EXCERPTED TEXT ::
************

Application - ROCm Package Set - Talha Can Havadar

I, Talha Can Havadar, apply for upload rights for ROCm package-set.

And the creation of a new rocm package-set. Please see ROCm package-set section below for packages in the set.

Contact Information:

Name Talha Can Havadar
Launchpad Page https://launchpad.net/~tchavadar
Matrix username @tchavadar:matrix.org

I am applying because:

  • I’d like to eliminate delays in getting my work sponsored.
  • I’d like to reduce the burden on my sponsors.
  • I’d like to be able to sponsor work of others

Who I am

Hello, I am Talha, a software engineer who is working with Canonical as
of today. Due to nature of my job I am interacting with our partners’ technical
teams and working with software that is provided by variety of silicon and tech
companies.

One of my recent involvement is with ROCm in the light of our partnership with
AMD. Hence, my application for a new package-set for ROCm and upload-rights for
me for this new package-set.

************

WORK REQUEST :: Please write the next part of the ROCm upload-rights application, picking up after its last sentence. The records that come next were taken from a separate source.

INPUT DATA ::
************

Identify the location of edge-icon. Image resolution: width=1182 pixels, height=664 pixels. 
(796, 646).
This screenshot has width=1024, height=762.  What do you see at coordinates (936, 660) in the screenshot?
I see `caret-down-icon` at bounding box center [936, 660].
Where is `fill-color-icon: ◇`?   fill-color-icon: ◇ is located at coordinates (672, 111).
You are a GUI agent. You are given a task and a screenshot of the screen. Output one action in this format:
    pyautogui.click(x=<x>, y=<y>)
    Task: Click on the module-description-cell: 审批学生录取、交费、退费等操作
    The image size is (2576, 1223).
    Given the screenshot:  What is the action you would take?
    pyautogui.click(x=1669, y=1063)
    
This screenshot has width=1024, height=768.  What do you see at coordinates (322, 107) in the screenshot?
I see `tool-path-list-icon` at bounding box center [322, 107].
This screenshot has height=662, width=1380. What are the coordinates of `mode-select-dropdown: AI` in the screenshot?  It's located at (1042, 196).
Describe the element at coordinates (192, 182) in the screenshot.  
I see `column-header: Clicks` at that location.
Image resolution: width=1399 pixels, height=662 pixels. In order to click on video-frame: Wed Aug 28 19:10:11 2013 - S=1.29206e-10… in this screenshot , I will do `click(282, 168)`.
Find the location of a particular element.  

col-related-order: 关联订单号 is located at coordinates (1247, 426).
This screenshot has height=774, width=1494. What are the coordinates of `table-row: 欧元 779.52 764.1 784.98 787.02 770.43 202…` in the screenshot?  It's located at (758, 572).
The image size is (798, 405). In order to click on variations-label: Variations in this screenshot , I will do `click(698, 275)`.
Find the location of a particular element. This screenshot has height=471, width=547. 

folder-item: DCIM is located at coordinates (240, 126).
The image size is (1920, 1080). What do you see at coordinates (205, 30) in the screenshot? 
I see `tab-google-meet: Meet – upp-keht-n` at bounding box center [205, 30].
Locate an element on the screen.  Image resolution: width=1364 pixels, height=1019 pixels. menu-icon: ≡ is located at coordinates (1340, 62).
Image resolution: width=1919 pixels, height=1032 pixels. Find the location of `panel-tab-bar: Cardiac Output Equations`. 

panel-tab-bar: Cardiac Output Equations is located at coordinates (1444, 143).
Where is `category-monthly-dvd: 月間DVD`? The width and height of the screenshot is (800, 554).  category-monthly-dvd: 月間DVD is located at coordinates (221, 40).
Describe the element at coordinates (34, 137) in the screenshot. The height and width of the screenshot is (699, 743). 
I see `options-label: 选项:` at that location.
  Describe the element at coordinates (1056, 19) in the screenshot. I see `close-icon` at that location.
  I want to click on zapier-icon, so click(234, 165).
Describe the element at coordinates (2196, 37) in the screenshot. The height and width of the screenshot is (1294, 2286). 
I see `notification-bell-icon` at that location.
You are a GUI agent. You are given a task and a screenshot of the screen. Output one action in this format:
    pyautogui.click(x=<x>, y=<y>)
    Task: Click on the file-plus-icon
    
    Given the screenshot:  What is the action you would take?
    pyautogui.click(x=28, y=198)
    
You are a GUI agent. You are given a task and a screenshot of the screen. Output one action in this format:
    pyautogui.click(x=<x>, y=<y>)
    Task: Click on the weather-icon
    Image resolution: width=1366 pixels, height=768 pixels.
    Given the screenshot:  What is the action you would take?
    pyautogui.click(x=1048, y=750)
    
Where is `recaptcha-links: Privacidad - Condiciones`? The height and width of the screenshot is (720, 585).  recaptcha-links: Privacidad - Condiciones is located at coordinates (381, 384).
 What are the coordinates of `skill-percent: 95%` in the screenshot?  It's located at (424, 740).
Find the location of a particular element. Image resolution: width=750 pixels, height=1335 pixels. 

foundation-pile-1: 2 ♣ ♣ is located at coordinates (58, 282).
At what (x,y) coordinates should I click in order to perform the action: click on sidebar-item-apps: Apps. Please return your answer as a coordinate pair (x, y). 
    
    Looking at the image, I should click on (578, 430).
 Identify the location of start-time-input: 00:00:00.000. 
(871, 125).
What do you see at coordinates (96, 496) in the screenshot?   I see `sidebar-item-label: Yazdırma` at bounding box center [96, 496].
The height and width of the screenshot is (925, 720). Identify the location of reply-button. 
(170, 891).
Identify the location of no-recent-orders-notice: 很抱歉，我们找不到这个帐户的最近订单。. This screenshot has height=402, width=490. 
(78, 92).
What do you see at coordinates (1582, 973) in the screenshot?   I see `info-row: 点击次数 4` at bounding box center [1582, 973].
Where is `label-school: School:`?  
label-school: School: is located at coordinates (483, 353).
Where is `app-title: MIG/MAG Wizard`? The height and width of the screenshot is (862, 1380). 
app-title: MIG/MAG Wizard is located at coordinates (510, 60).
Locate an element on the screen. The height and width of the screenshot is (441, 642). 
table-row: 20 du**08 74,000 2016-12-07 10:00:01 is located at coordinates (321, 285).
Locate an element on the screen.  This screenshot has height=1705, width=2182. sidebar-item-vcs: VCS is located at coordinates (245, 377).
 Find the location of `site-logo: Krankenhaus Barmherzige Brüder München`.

************

WRITTEN RESPONSE ::
My Ubuntu Story

Of course as like for most of the developers, my Ubuntu journey started way before my professional
life. But I got even more involved for recent 3/4 years.

Examples of my work

Areas of work

During my time in Canonical, I have worked with variety of people but I will be
listing the ones related to my application below:

  • Andreas Hasenack
  • Benjamin Drung
  • Dave Jones
  • Frank Heimes
  • Ken VanDine
  • Loic Minier
  • Sebastien Bacher
  • Simon Chopin

The names I listed above are the people who either reviewed or sponsored my work
to ubuntu more than one time. I learned a lot from them so I thought I had to
mention them in my application.

My work mostly involves things related to AMD ecosystem. My past experience is on
embedded systems and I was working with Xilinx (Xilinx is also AMD now) platforms
even before I started working at Canonical so if you look at the packages I touch
you will see Xilinx related packages there as well, this is the reason. After
partnership with ROCm I started working on ROCm packages as well, in which I was
able to practice, the things I learned from my mentor.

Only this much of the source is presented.